Start of Data section

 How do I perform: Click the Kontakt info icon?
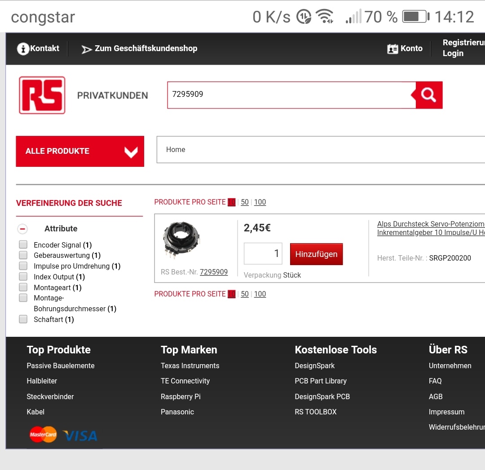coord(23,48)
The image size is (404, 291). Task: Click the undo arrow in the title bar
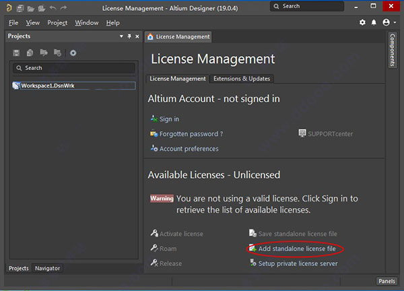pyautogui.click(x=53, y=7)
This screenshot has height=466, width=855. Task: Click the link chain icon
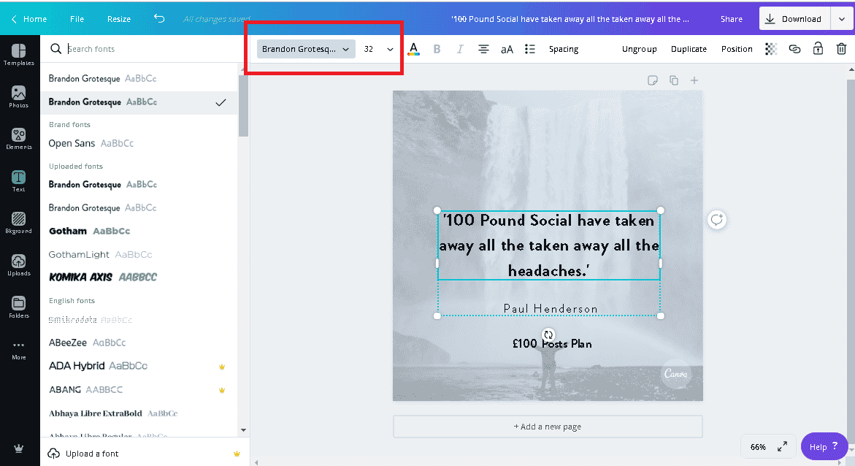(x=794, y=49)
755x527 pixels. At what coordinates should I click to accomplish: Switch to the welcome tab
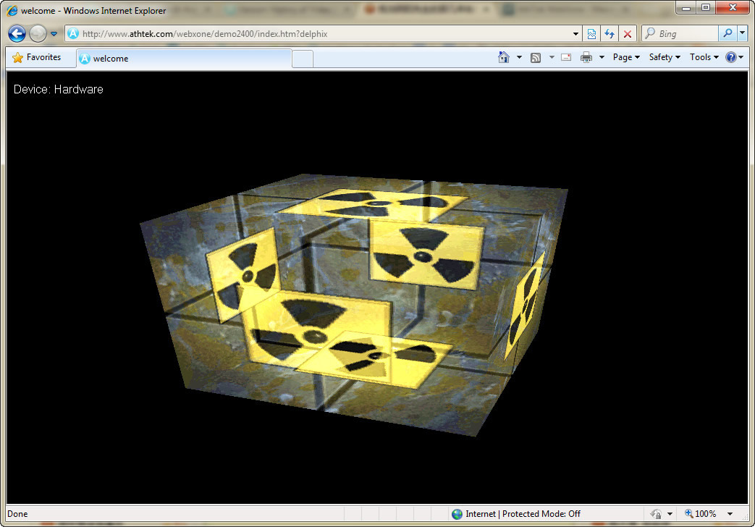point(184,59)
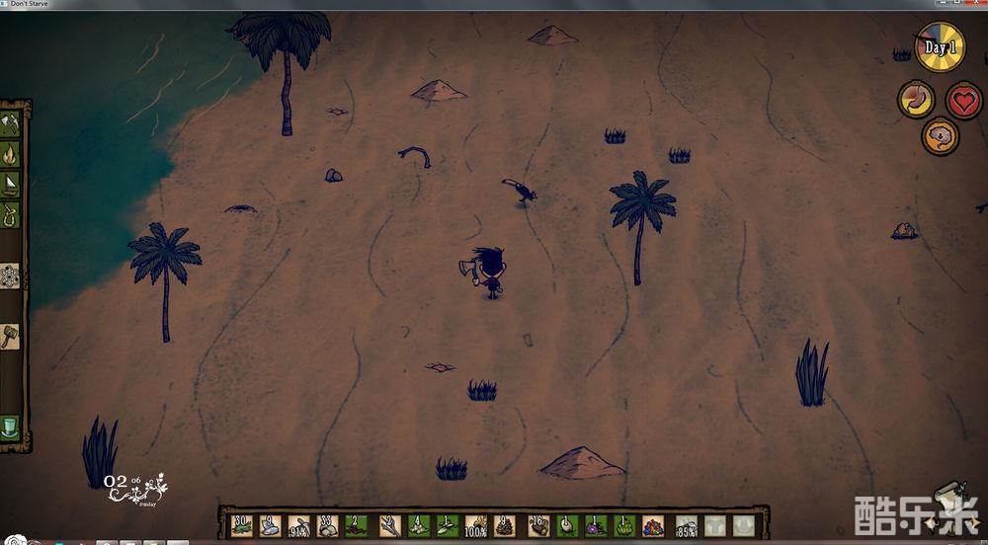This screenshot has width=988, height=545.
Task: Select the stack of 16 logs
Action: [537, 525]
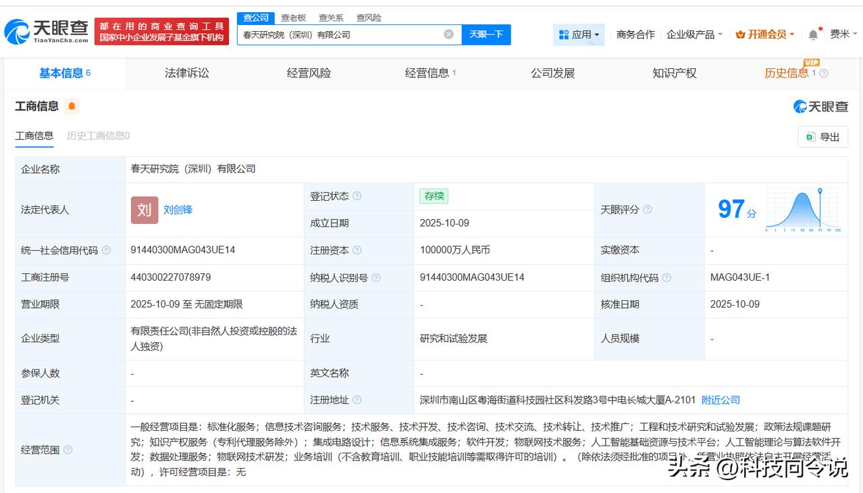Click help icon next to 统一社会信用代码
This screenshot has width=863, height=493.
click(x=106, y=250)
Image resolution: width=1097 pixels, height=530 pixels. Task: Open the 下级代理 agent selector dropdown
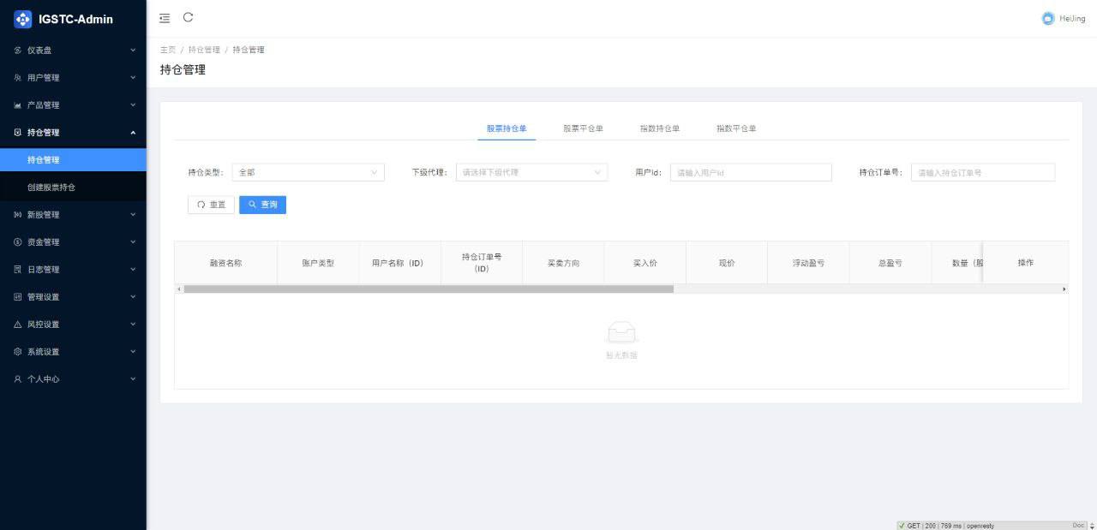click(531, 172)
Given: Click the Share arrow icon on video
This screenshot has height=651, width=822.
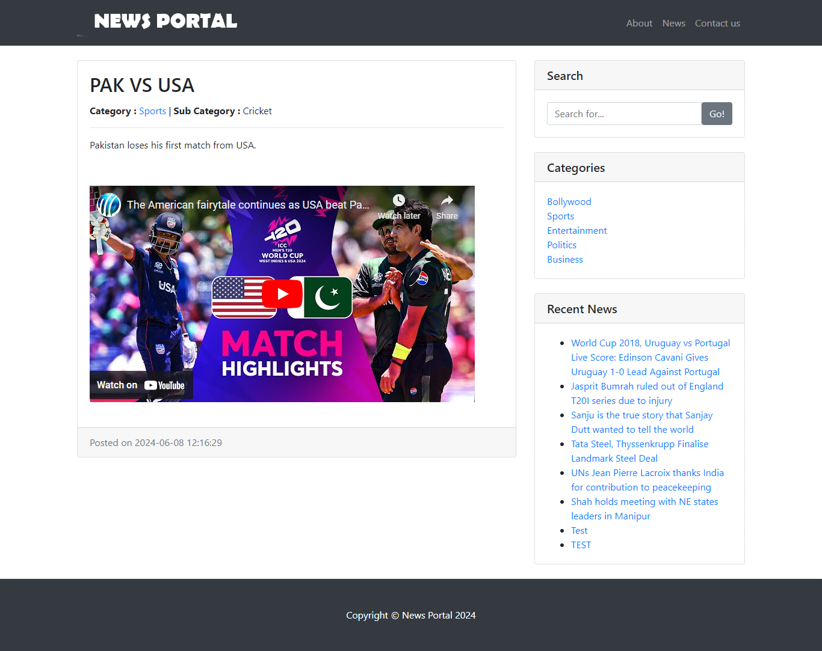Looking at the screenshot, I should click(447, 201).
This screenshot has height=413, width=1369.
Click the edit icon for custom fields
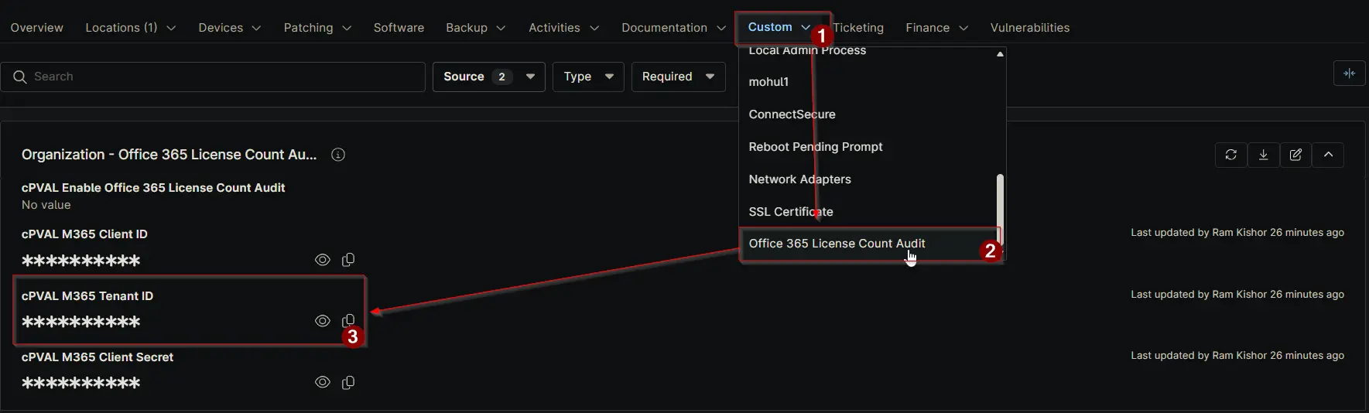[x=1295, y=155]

End of Data section
Start of Data section

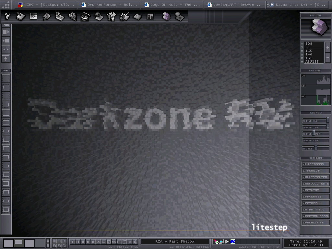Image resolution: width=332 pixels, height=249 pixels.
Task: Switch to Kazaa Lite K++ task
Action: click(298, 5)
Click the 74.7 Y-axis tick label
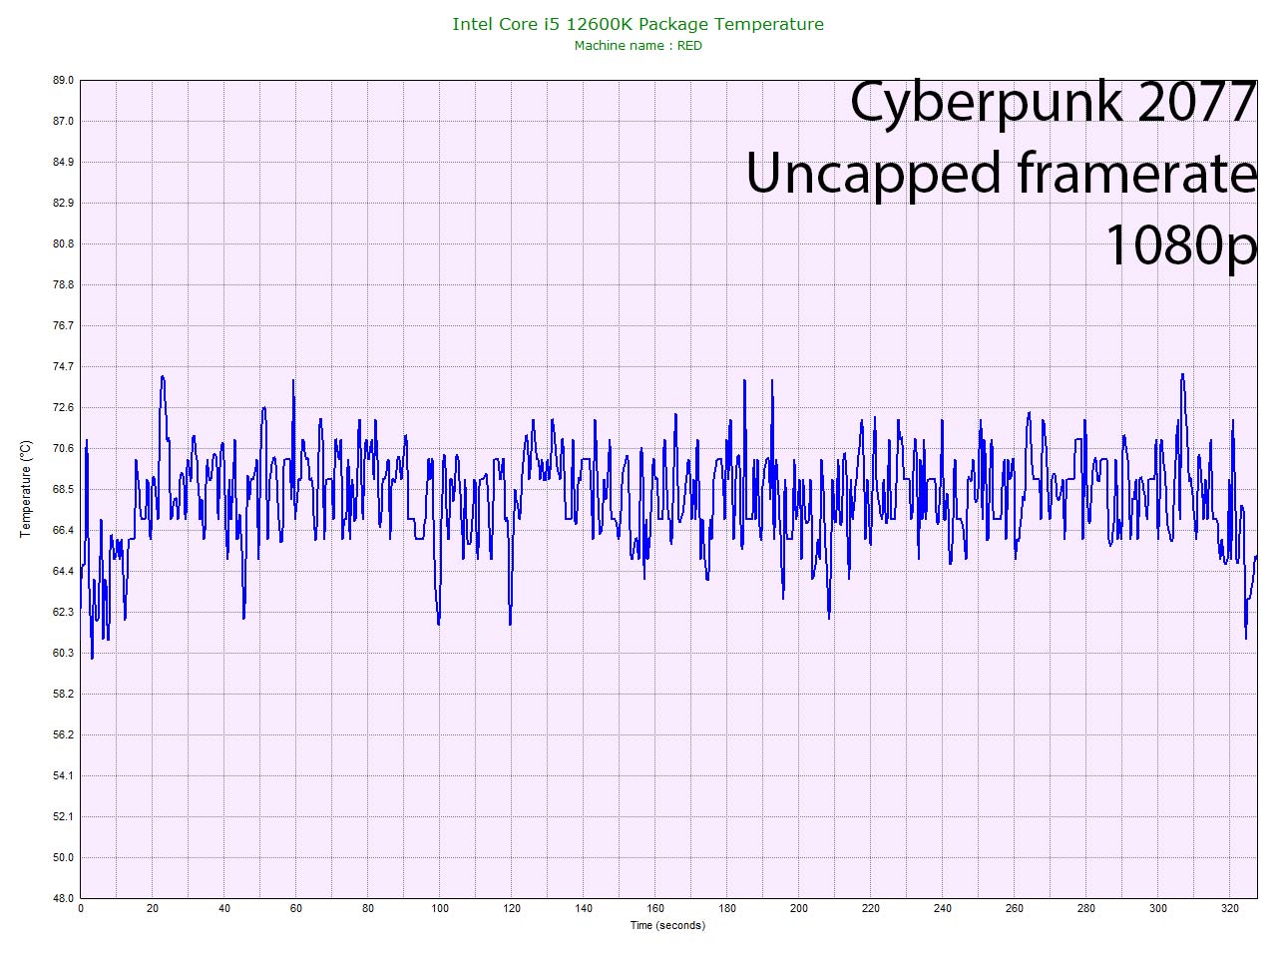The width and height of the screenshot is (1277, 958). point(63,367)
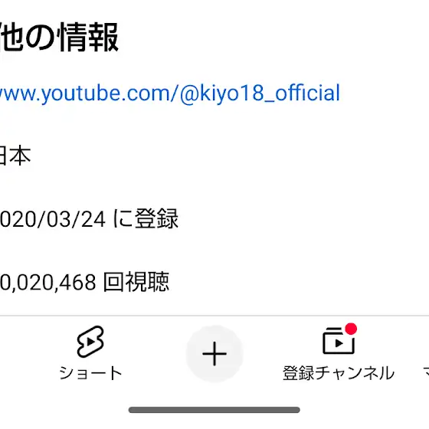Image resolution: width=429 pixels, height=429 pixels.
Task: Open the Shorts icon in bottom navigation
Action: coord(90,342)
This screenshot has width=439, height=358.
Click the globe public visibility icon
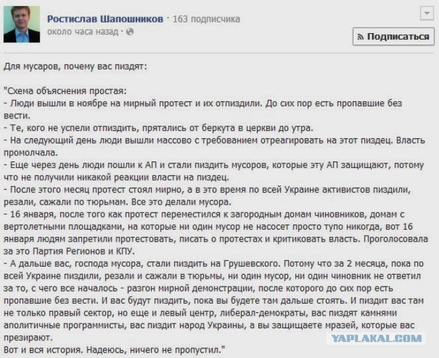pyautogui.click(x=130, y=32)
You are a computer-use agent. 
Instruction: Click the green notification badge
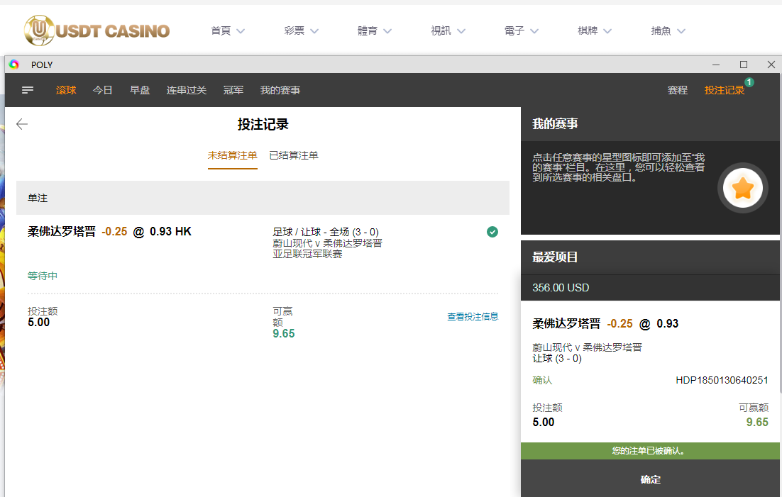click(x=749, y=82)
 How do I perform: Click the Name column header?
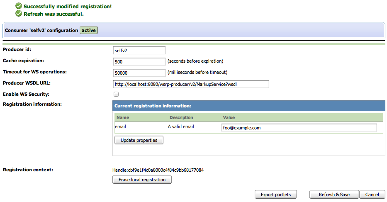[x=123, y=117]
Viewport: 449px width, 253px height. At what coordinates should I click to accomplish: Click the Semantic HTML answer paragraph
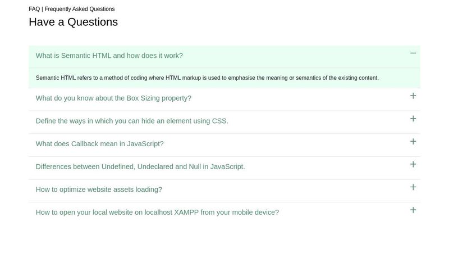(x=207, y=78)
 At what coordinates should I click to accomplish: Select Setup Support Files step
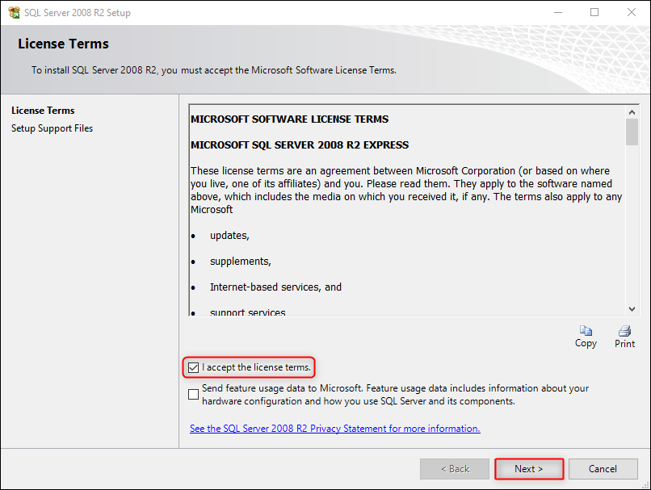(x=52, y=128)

End of Data section

◆ How to complete this task: Taking the records above, print only and exactly the lines from the line with "Click the 74.7 Y-axis tick label" to the line with "This screenshot has width=439, height=358.", both kept, and exclude pictures.

◆ Answer to this problem:
Click the 74.7 Y-axis tick label
The width and height of the screenshot is (1277, 958). point(63,367)
Image resolution: width=429 pixels, height=429 pixels.
Task: Open the Shorts icon in bottom navigation
Action: coord(90,342)
This screenshot has width=439, height=358.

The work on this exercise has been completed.